| Problems to solve |
(1) Answer these questions about the passage on utility finances in 2009:
(a) What will be a point of intense focus in 2009?
(b) What will be of paramount importance, at least into the early part of 2009?
(c) Under normal circumstances, what kind of securities are utility stocks?
(2) The passage on utility finances in 2009 names groups of everyday working people whose pension plans hold utility equities. List every group it names.
(3) Copy the part of the passage on utility finances in 2009 that runs between "In addition to" and "murky financial waters.", inclusive.

(Reading passage Opens)

Clearly, the mix of potential rate increases attributable to normal systems growth and expansion, the implementation of smart grid technologies, and planning for carbon compliance represent daunting challenges for the industry.
The Bottom Line in 2009
The financial performance of investor-owned utility companies will be a point of intense focus in 2009. The current financial market turmoil, coupled with the adverse impact of a recessionary economy on utility sales, customer arrearages, and uncollectible accounts will undermine overall returns absent financial diligence and corrective action on the part of utilities.
In addition to reductions in capital expansion plans, utilities will continue to step up collections activities and reduce operating costs in every way possible without jeopardizing operations and reliability. However, large capital investments will still be required for reliability and adequacy, and sales will continue to decline, placing significant pressure on unit costs and the bottom line.
According to some reports, declines in utility sales resulting from the cessation of new residential and commercial construction, as well as old-fashioned price elasticity and general economic contraction, has been quite substantial and caught a number of utilities by surprise. Rate increases may be necessary to simply tread the murky financial waters.
With rating agencies taking a closer look at creditworthiness, banks being more restrictive, and the yield curve potentially remaining relatively steep, at least into the early part of 2009, cash flow and liquidity will be of paramount importance. Rate increases will be necessary, but the political will for such increases will be very weak. Utilities will find it increasingly difficult to justify rate increases, as well as the underlying investments, be they for the replacement of aging infrastructure, smart grids, or incremental investment to meet longer-term growth in load.
Furthermore, utilities will need to clearly articulate the basis for their requested cost of capital. With the cost of corporate debt currently at levels that approach or reach historical allowed returns on equity, and the spread between Treasuries and corporate bonds being so wide, the cost of capital determination in rate cases promises to get dicey, at best.
Regulators, Stock Portfolios, and Constructive Action
Regulators have a great opportunity to help the economy by restoring the value of the retirement portfolios of millions of middle-income investors by improving the quality of utility stocks held in those portfolios. Utility equities are one of the bedrock investments held in the pension plans of everyday working people — teachers, hospital workers, trades workers, union members, city and state employees, and blue and white collar workers of every description.
Under normal circumstances, utility stocks are relatively stable dividend-paying securities. They are the "growth and income" securities that provide the inflationary protection that retired and about-to-be-retired people need. By fulfilling their obligations to provide utilities with a fair opportunity to earn a reasonable rate of return and maintain adequate debt service coverage, as well as improving the likelihood that utilities will be able to recover the higher costs that are headed the industry’s way, regulators can help the economy at large.
Typically, the award of incrementally enhanced returns on equity has relatively little impact on the rates charged to customers, but the beneficial effects on utility equity values and dividends are substantial. A challenge for investor-owned utilities in 2009 will be to tell this story in a compelling and credible way to regulators and the public at large.

(Reading passage Closes)
(Listed entries Opens)

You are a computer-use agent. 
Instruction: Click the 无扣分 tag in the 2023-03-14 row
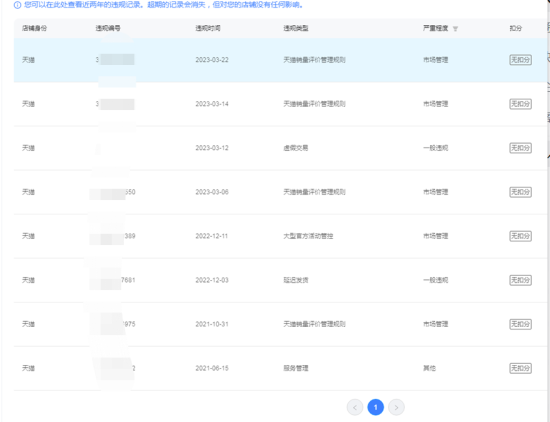coord(520,104)
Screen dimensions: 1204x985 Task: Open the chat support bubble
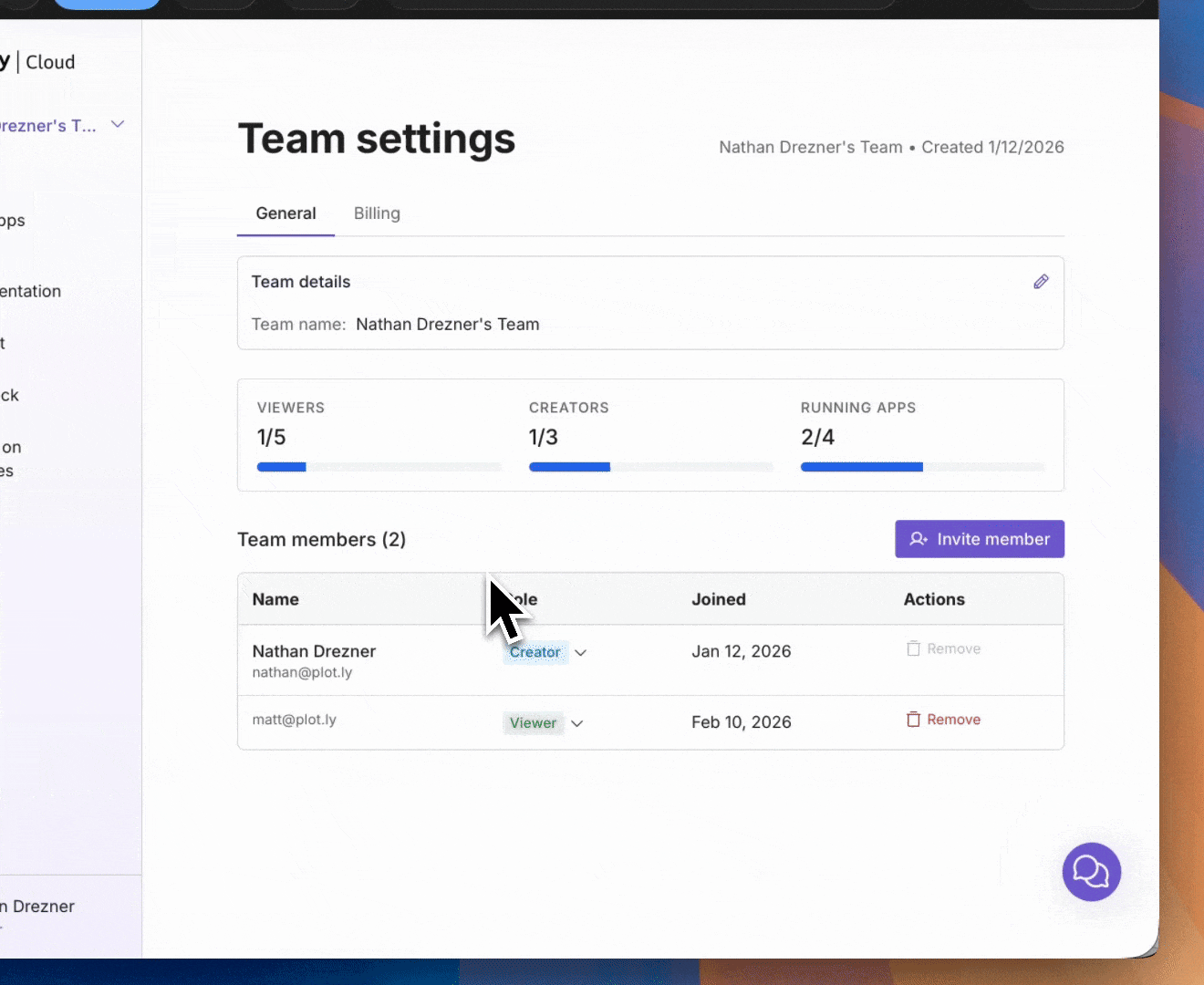(1091, 872)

(Listed entries Closes)

| Answers to the exercises |
(1)
(a) The financial performance of investor-owned utility companies.
(b) Cash flow and liquidity.
(c) Relatively stable dividend-paying securities.

(2)
- Teachers
- Hospital workers
- Trades workers
- Union members
- City and state employees
- Blue and white collar workers of every description

(3)
In addition to reductions in capital expansion plans, utilities will continue to step up collections activities and reduce operating costs in every way possible without jeopardizing operations and reliability. However, large capital investments will still be required for reliability and adequacy, and sales will continue to decline, placing significant pressure on unit costs and the bottom line.
According to some reports, declines in utility sales resulting from the cessation of new residential and commercial construction, as well as old-fashioned price elasticity and general economic contraction, has been quite substantial and caught a number of utilities by surprise. Rate increases may be necessary to simply tread the murky financial waters.